READING TEXT =>
Discerning My Career and Letting Go of the Need for Validation

Letter from Sarah Zentner

Photo by Mauri Karlin

Photo by Mauri Karlin

Dear Sister,

“I just want you to make sure that’s true.”

I was sitting with the religious sister who’d been spiritually accompanying me for the last year (Sr. Hope) in a small room next to the conference room on the upper level of my parish. Haphazard scribbles covered the whiteboard and some unpacked boxes lay open in the corner; on the wall, old campus maps of the university the parish serves and other markers of passed time filled every inch of open space.

It was an appropriate setting that echoed the bevy of thoughts swirling around in my mind as I chatted with her about my plans for the next year.

We’d been discerning my options since I first met with her in January 2018, during my second semester of graduate school. On one hand, I could bring my love for education into a fulfilling career as a teacher. On the other hand, I could bring that same zeal to doctoral studies in literature after getting my master’s degree, an option that largely sounded appealing because of how badly certain family members and friends wanted that for me. But the offers of admission to Ph.D. programs were hard-won, the result of incessant personal struggles against self-doubt, imposter phenomenon, and the looping belief that this achievement that would finally make me worthy, that it would finally make me enough. And when the first acceptance came through, I wasn’t sure if it was the relief I felt at being externally validated or the honest daydreams of continued educational opportunities that prompted me to say to Sr. Hope, “It fills me with a lot of joy.”

Handwritten quote from the writer

Handwritten quote from the writer

What exactly did I mean by “it”? The work itself? The sense of purpose that comes from pushing onward toward a new goal? Or - the possibility that frightened me the most - what it would feel like to tell the world of these plans in a Facebook update, how impressive that would be.

She must have sensed something of what I was thinking because that’s when she reminded me to make sure that feeling - joy - was true for me. Joy, and not the conviction that this would be the achievement to finally validate me.

EXERCISE MATERIALS =>

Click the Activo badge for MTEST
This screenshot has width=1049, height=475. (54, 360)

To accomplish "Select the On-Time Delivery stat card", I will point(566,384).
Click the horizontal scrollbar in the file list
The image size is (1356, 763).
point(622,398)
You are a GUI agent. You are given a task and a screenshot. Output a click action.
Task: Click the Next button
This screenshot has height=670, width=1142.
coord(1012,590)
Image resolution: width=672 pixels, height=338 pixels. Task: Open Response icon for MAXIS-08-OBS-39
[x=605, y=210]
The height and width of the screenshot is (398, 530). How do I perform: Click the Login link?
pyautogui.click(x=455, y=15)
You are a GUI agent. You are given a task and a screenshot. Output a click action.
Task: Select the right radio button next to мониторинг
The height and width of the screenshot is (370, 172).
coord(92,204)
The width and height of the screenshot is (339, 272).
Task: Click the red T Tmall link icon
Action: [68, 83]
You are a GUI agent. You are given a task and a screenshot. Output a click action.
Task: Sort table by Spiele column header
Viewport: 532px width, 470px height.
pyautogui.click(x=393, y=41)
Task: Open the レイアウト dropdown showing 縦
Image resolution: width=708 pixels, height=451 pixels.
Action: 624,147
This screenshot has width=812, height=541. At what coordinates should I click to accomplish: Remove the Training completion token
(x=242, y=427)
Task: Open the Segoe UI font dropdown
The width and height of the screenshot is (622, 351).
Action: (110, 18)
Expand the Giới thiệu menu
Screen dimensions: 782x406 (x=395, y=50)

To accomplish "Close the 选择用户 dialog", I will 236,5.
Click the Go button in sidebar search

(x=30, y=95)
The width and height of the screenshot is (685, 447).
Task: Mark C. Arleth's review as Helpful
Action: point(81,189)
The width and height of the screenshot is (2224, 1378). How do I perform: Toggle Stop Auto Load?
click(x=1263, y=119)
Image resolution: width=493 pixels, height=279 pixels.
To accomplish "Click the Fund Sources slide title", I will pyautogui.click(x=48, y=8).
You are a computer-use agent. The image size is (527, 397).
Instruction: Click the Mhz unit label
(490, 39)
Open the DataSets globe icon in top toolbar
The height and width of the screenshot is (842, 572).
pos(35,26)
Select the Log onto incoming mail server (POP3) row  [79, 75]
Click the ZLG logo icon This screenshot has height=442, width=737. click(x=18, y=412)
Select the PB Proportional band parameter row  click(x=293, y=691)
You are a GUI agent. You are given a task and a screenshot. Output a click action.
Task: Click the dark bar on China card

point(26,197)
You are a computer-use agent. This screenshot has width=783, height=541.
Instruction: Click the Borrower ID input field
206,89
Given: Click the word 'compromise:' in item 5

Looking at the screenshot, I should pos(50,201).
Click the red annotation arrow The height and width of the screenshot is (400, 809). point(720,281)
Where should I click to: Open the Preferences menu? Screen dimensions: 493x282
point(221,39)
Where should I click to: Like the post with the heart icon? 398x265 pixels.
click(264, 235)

SET PROBLEM A => According to the career discernment letter, when did the writer first meet with Sr. Hope?
SET PROBLEM B => Give the records as a JSON list of strings, one per line and skipping blank lines, from the first line of the records up to and including the line with "pyautogui.click(x=393, y=41)".

FINISHED ANSWER A => In January 2018, during the writer's second semester of graduate school.

FINISHED ANSWER B =>
[
  "Click the Activo badge for MTEST",
  "This screenshot has width=1049, height=475. (54, 360)",
  "To accomplish \"Select the On-Time Delivery stat card\", I will point(566,384).",
  "Click the horizontal scrollbar in the file list",
  "The image size is (1356, 763).",
  "point(622,398)",
  "You are a GUI agent. You are given a task and a screenshot. Output a click action.",
  "Task: Click the Next button",
  "This screenshot has height=670, width=1142.",
  "coord(1012,590)",
  "Image resolution: width=672 pixels, height=338 pixels. Task: Open Response icon for MAXIS-08-OBS-39",
  "[x=605, y=210]",
  "The height and width of the screenshot is (398, 530). How do I perform: Click the Login link?",
  "pyautogui.click(x=455, y=15)",
  "You are a GUI agent. You are given a task and a screenshot. Output a click action.",
  "Task: Select the right radio button next to мониторинг",
  "The height and width of the screenshot is (370, 172).",
  "coord(92,204)",
  "The width and height of the screenshot is (339, 272).",
  "Task: Click the red T Tmall link icon",
  "Action: [68, 83]",
  "You are a GUI agent. You are given a task and a screenshot. Output a click action.",
  "Task: Sort table by Spiele column header",
  "Viewport: 532px width, 470px height.",
  "pyautogui.click(x=393, y=41)"
]